EXTRACTED RECORDS:
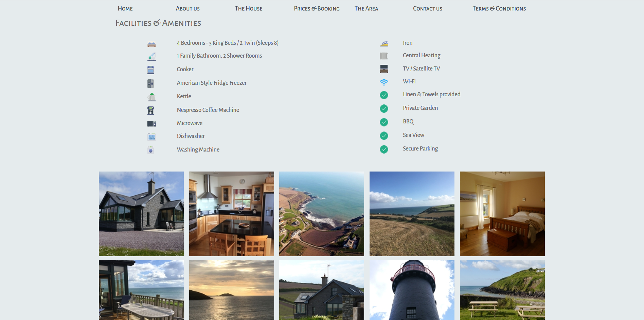
Task: Click the iron icon
Action: point(384,43)
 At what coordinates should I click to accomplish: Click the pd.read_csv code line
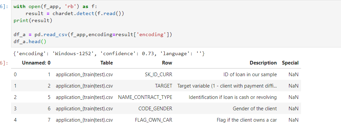point(93,34)
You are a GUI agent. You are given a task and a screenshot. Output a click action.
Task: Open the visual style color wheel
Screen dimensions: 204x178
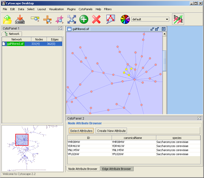(125, 19)
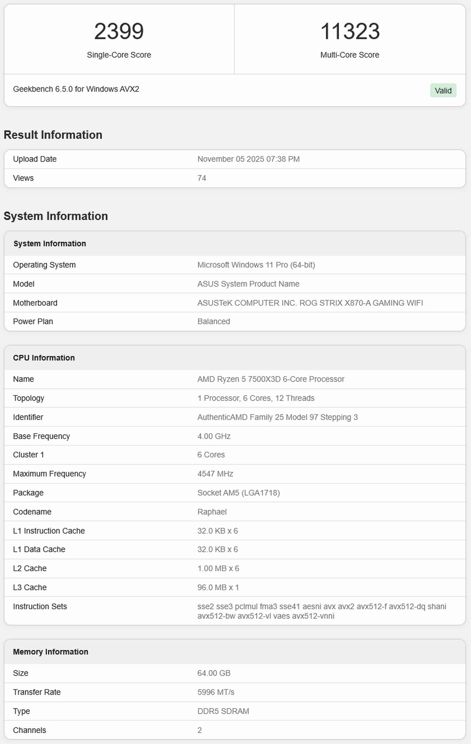The height and width of the screenshot is (744, 471).
Task: Click the upload date value November 05 2025
Action: tap(248, 159)
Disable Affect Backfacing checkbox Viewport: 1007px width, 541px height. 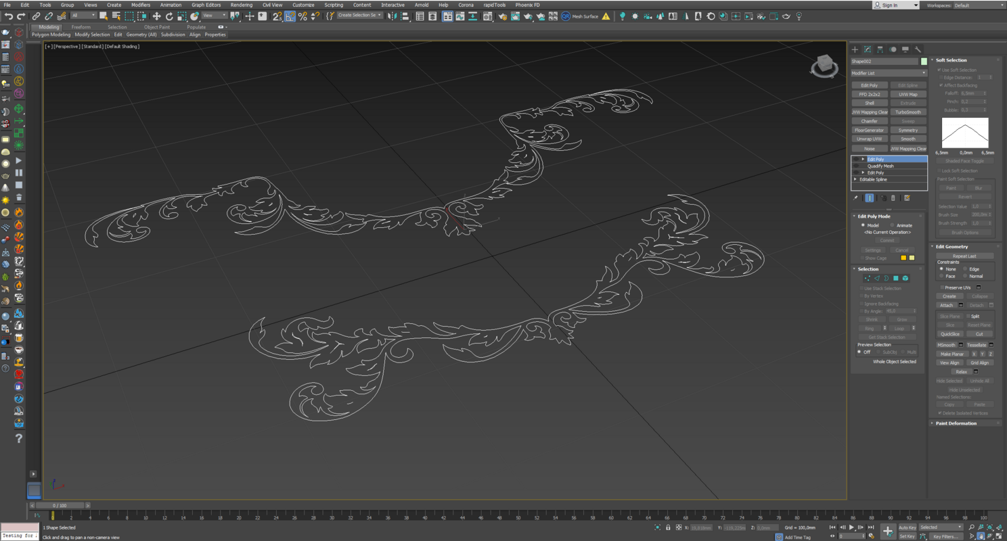click(941, 85)
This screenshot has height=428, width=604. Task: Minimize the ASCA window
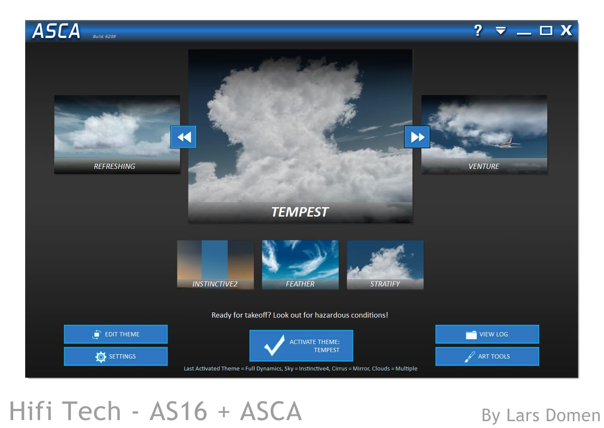[523, 31]
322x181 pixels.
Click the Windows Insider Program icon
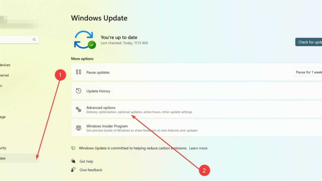78,128
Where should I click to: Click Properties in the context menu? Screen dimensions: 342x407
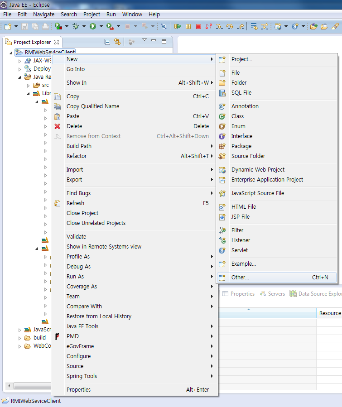[78, 390]
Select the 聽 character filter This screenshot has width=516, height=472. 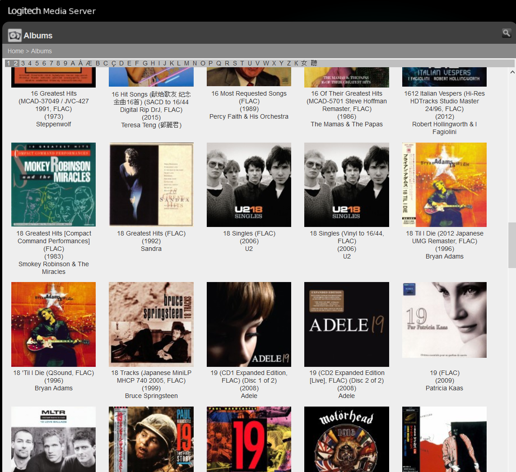pyautogui.click(x=314, y=63)
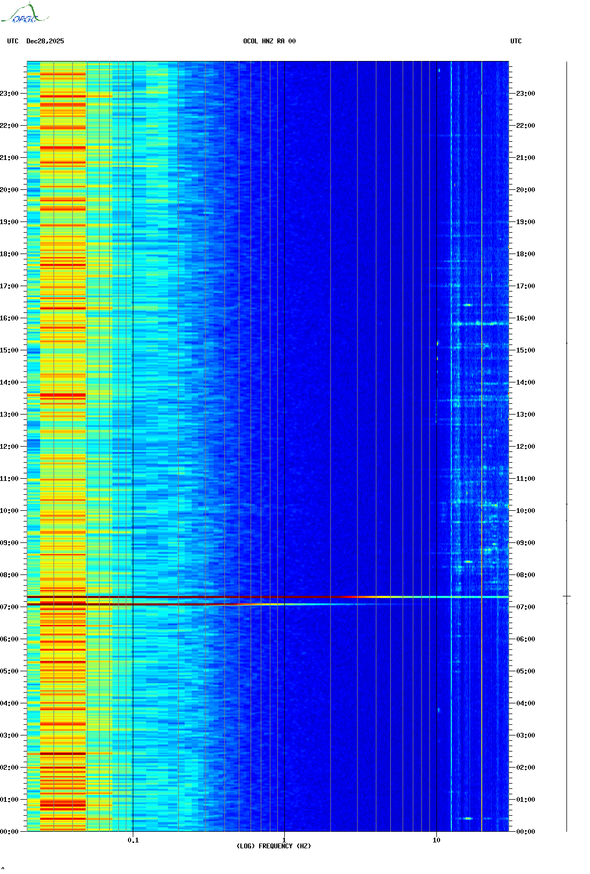This screenshot has width=590, height=874.
Task: Click the Dec28,2025 date label
Action: [x=45, y=41]
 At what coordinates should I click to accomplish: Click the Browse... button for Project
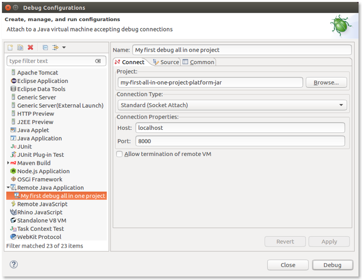point(326,83)
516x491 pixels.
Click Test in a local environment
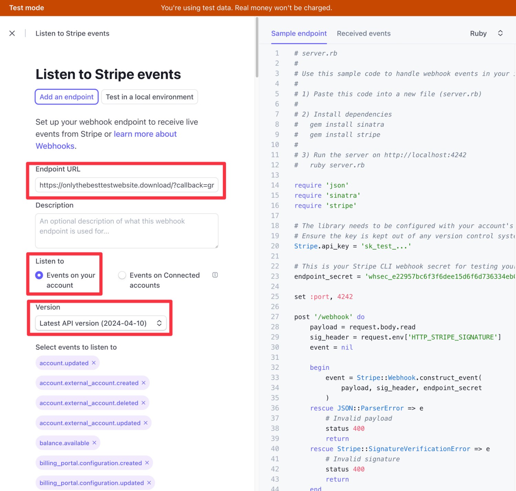point(149,97)

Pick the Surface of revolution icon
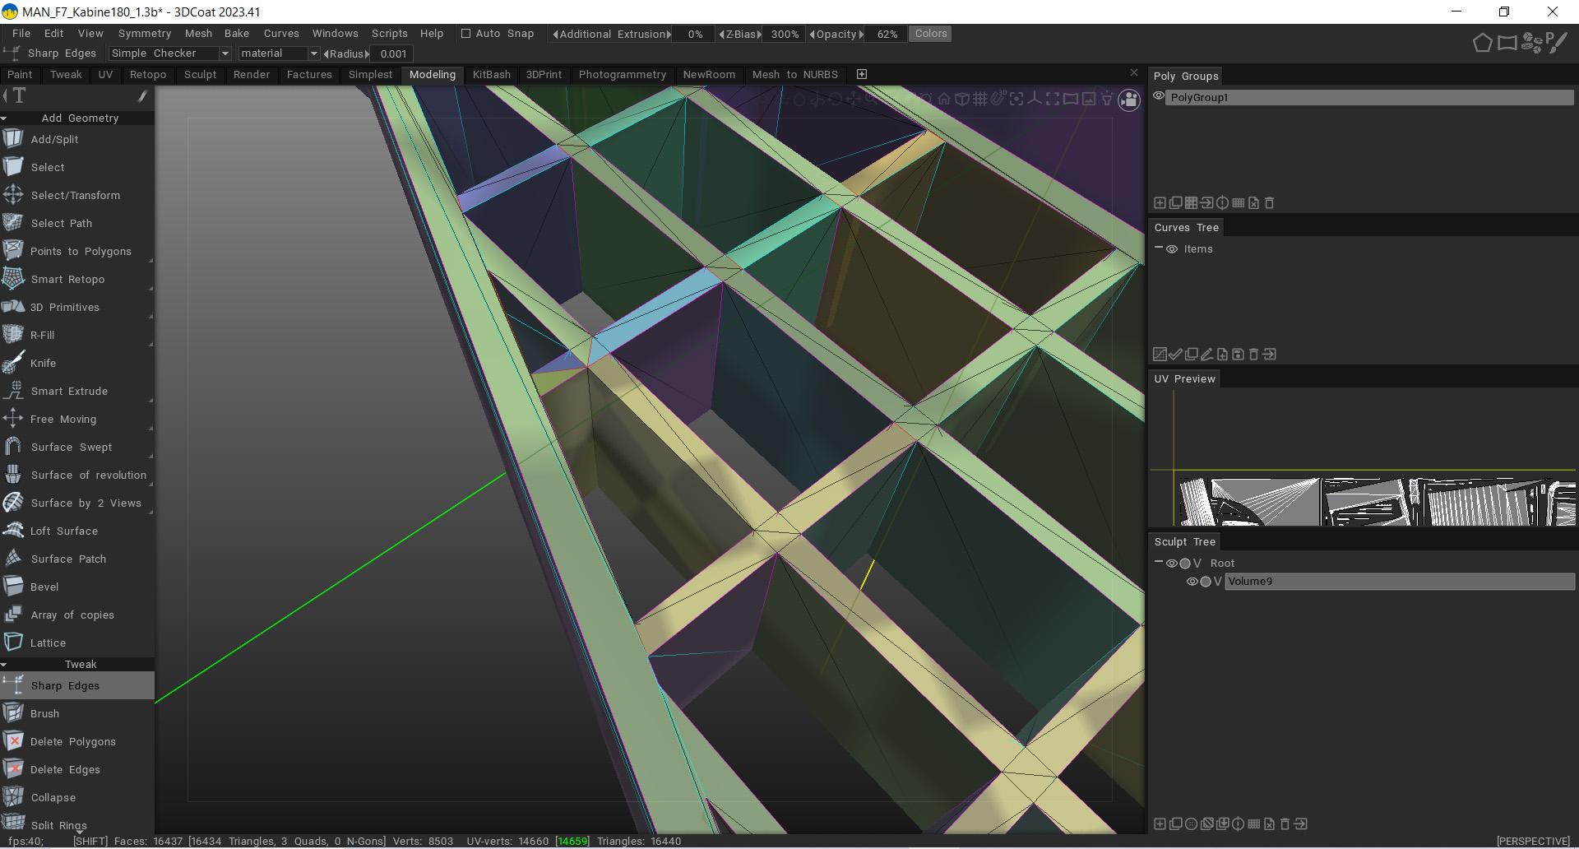[13, 475]
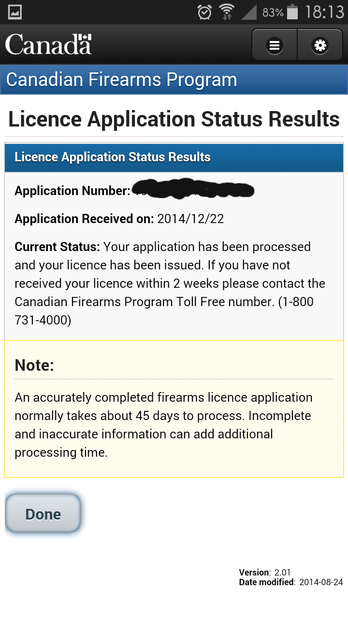Tap the 45 days processing note text
This screenshot has height=618, width=348.
(163, 425)
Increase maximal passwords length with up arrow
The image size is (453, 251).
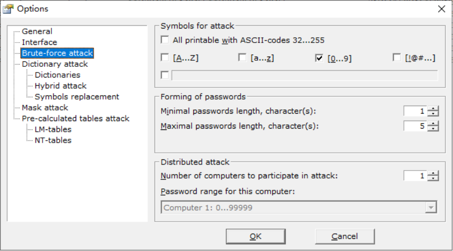coord(434,124)
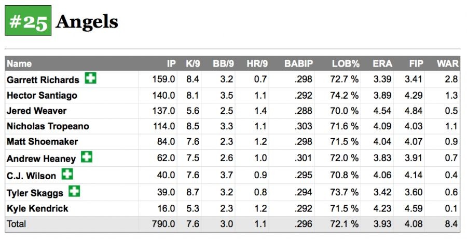467x239 pixels.
Task: Click the injury icon beside C.J. Wilson
Action: pos(67,174)
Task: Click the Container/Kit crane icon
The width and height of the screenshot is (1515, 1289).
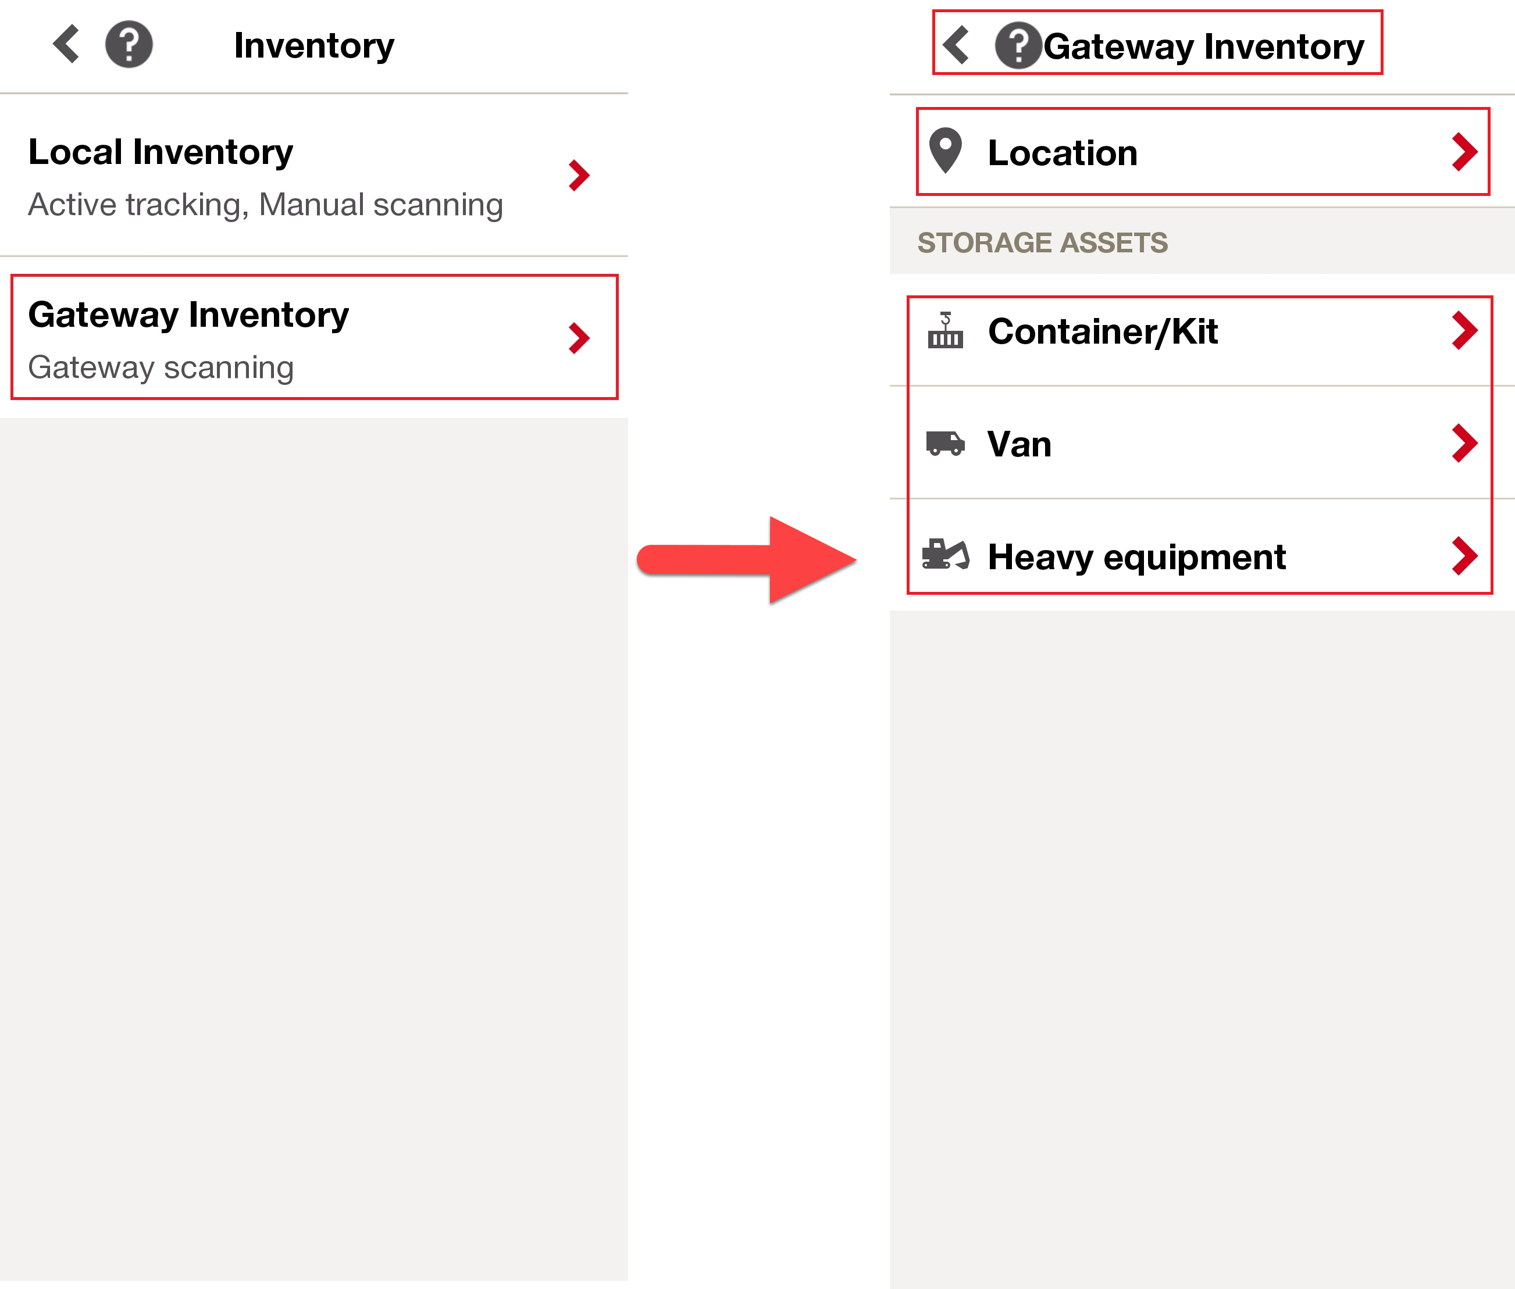Action: 945,330
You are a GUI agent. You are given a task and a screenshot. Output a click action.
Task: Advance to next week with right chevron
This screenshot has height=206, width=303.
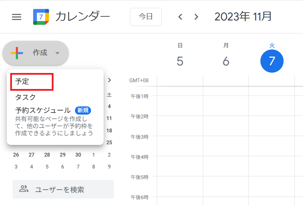point(196,17)
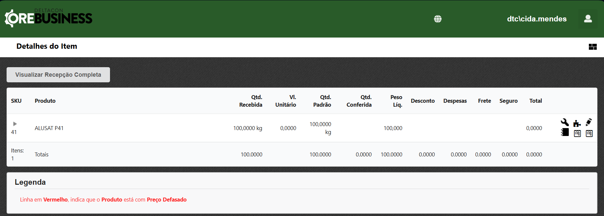Click the pencil edit icon for ALUSAT P41
The width and height of the screenshot is (604, 216).
[589, 122]
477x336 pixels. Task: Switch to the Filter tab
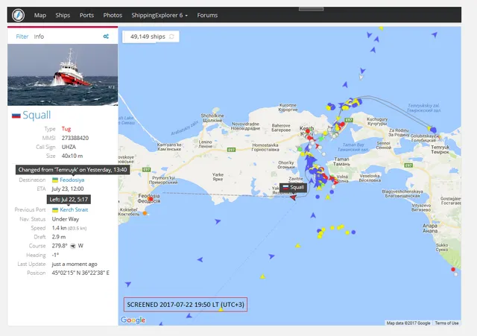[x=22, y=37]
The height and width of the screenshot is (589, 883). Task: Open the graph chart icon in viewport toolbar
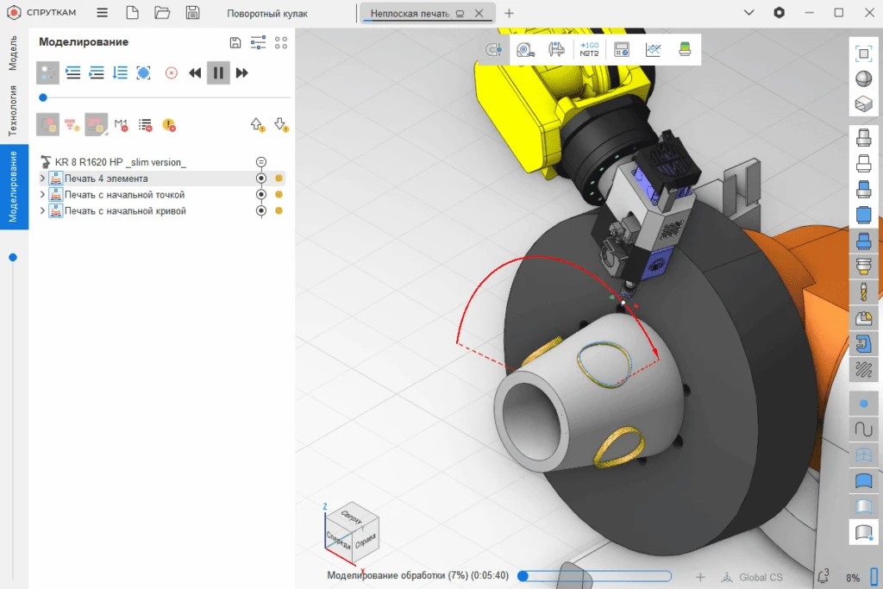point(653,50)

GOAL OF THE EXERCISE:
Reproduce the data above exactly, but only the lines from the one showing "pd.read_csv code line" through the one showing "Task: Open the visual style color wheel", with both ends kept and the pictures left out.

TASK OUTPUT:
 At what coordinates should I click to accomplish: Click the pd.read_csv code line
point(93,34)
You are a GUI agent. You are given a task and a screenshot. Output a click action.
Task: Open the visual style color wheel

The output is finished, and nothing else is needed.